We have seen that the confrontation between the US and China is susceptible to generate much damage. Europe cannot align with one of the two superpowers without attracting retaliation by the other. It cannot ignore its own system of values to give way to pragmatism, given a rising authoritarianism and intensifying repression not seen in China since Mao Tzsetung. I suggested that Europe was in a similar situation as the ASEAN with dangerous and exigent neighbors. In answer to the simple question: what can Europe do? I would offer the following perspective.

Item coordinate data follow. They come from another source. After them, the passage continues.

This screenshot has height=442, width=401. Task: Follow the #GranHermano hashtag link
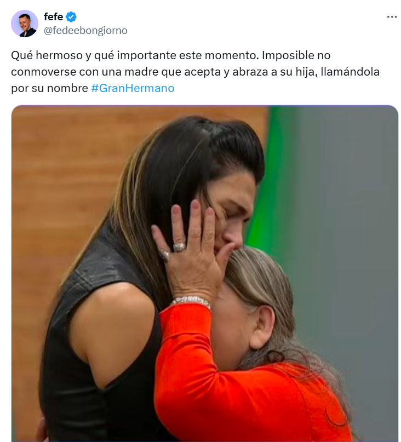pyautogui.click(x=133, y=88)
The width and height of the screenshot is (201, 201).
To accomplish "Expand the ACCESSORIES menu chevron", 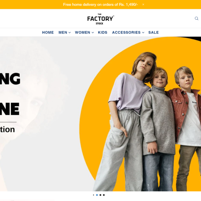I will pyautogui.click(x=143, y=32).
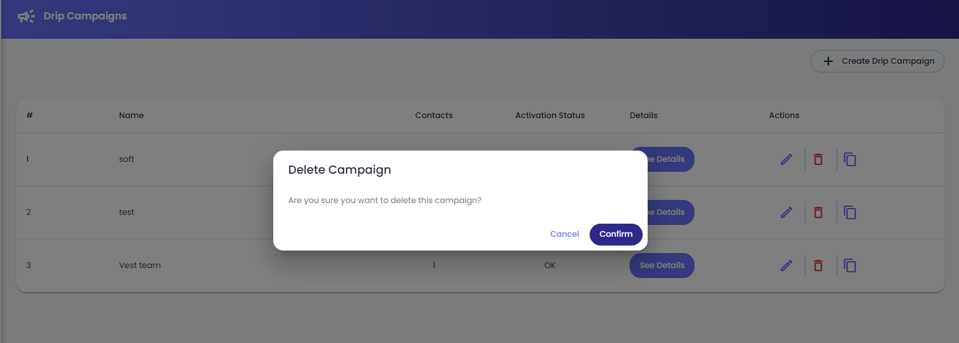The image size is (959, 343).
Task: Delete the Vest team campaign trash icon
Action: click(x=818, y=266)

It is on purpose that I chose to focus this essay on the idea of fear, recognizing that world leaders might be as much in the dark as any average citizen about the future. The growing rejection of “professional” politicians in Europe and elsewhere by the average citizens can be seen in part as the understanding that our leaders don’t know what they are doing. Being on a rudder-less boat on a rough sea with a blind captain can be frightening and the fear of the unknown might be what characterizes the best today’szeitgeist. Leaders might actually be the ones most afraid of the unknown and this again would explain the rise of authoritarianism and ultra-conservatism both in China and the US. Europe, thanks to its diversity is in a unique position to embrace the unknown as described by Frederick Kempe in U.S.-China confrontation is like nothing we’ve seen before. He says about the “epochal enormity” of what’s unfolding:

…It is also new because the U.S. and China, after four decades of wishful collaboration, are now locked in a contest that could define our times. It isn’t a struggle, as the hyperbole would have it, over “world domination,” which no country has ever achieved. But it could have significant impact on “world determination,” influencing whether democracy or autocracy, market capitalism or state capitalism, are the flavors of the future.

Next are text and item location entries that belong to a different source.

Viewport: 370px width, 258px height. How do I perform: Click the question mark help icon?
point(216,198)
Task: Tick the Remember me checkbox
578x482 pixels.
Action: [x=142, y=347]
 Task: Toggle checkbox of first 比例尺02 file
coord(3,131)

It is a unique period as well in that this unfolding contest coincides with the Fourth Industrial Revolution and an era of unprecedented technological change driven by big data, artificial intelligence, quantum computing, bioengineering and so much more.

The European Union will have to adapt to this rapidly evolving reality and be proactive in encouraging reforms in international organizations such as the WTO and the WHO. Facing the rapid evolution of technology, it is vital that codes of conduct and rules be decided if only to alleviate the malaise of the population. There is no better way to encourage cooperation and promote a consensus on global issues such as health and climate change among countries than to promote education and restore the trust in science. I would mention as example space exploration and the Artemis Accords.

What about the November US presidential election? I am also pessimistic. If Joe Biden is elected, he will have to deal with two different agendas, implementing expected reforms in a context of pandemics while dealing with trade and security issues, including those involving China, and repairing the damage done during Trump’s mandate, by restoring trust with US allies, etc. Compromises might help him alleviate criticism from the other side, and this would include maintaining sanctions and adopting a tough position towards Beijing.